Senate stalls on porkish energy bill

On Friday, senators voted not to block a Democratic filibuster of the highly contested energy bill. Senate majority leader Bill Frist, R-Tenn., insists he will bring the bill up for a vote again even if senators have to work through Thanksgiving. However, Minnesota Sen. Mark Dayton, Democrat, and Norm Coleman, Republican, voted to block the filibuster. Dayton was just one of 13 Democrats who voted against party lines after being lured by enormous subsidies in the bill and support for special interests.

Over the next decade, the legislation would cost $27.5 billion, but very few members of Congress are lingering on that point. The bill promises $800 million for the creation of a coal power plant in the Iron Range, a project proposed by Excelsior Energy. While the funds might create hundreds of jobs, they will also subsidize dramatic increases in pollution. Coal gasification creates toxic byproducts that are reused in commercial fertilizers and chemicals. Coal gasification plants in other states have contaminated local ground water.

Congress clearly included these measures for the Iron Range to win the support of Congress members in the Plains states for other measures. In particular, Coleman is an important ally to the Republicans, as he might stand in the way of future legislation to permit drilling in the Arctic National Wildlife Refuge. Other Congress members were bought with tributes to their pet projects, most notably “greenbonds” to help build tourism and shopping malls. One mall in Shreveport, La., will include a Hooters restaurant.

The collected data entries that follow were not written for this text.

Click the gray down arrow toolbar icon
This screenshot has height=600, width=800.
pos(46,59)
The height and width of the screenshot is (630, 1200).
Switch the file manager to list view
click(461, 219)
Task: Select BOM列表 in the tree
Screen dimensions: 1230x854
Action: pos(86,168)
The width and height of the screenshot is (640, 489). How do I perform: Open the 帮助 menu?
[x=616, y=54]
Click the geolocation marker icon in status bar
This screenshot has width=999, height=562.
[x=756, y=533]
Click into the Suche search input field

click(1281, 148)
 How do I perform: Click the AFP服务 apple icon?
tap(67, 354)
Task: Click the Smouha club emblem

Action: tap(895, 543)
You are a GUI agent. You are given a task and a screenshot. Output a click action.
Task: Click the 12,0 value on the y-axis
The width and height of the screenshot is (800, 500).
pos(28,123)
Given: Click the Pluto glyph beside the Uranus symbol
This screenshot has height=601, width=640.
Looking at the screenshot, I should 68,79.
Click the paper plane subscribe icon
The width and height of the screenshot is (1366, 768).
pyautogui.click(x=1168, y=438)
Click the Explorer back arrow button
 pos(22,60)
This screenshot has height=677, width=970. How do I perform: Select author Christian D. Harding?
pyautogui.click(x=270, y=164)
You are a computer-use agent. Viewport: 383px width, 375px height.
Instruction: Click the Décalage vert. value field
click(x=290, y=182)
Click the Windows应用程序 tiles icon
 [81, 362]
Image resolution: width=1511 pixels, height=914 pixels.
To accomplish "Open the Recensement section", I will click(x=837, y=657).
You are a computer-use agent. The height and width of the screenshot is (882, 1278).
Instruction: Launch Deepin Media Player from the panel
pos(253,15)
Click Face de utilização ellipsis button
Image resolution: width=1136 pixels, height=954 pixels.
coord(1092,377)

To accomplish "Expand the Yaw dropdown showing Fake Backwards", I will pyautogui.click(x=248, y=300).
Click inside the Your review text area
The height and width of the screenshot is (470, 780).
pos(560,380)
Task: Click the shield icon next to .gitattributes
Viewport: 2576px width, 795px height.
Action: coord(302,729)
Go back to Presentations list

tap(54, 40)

The bill does little to increase security measures around nuclear power plants or address other homeland security issues. Nonetheless, President George W. Bush could not resist invoking the Sept. 11, 2001, attacks – that perpetual reason to “act expeditiously.” He said, “Reliable and affordable energy is critical to our economic security, our national security and our homeland security.” We guess that if the final bill is passed, residents of Shreveport, La., will certainly find it easier to sleep at night.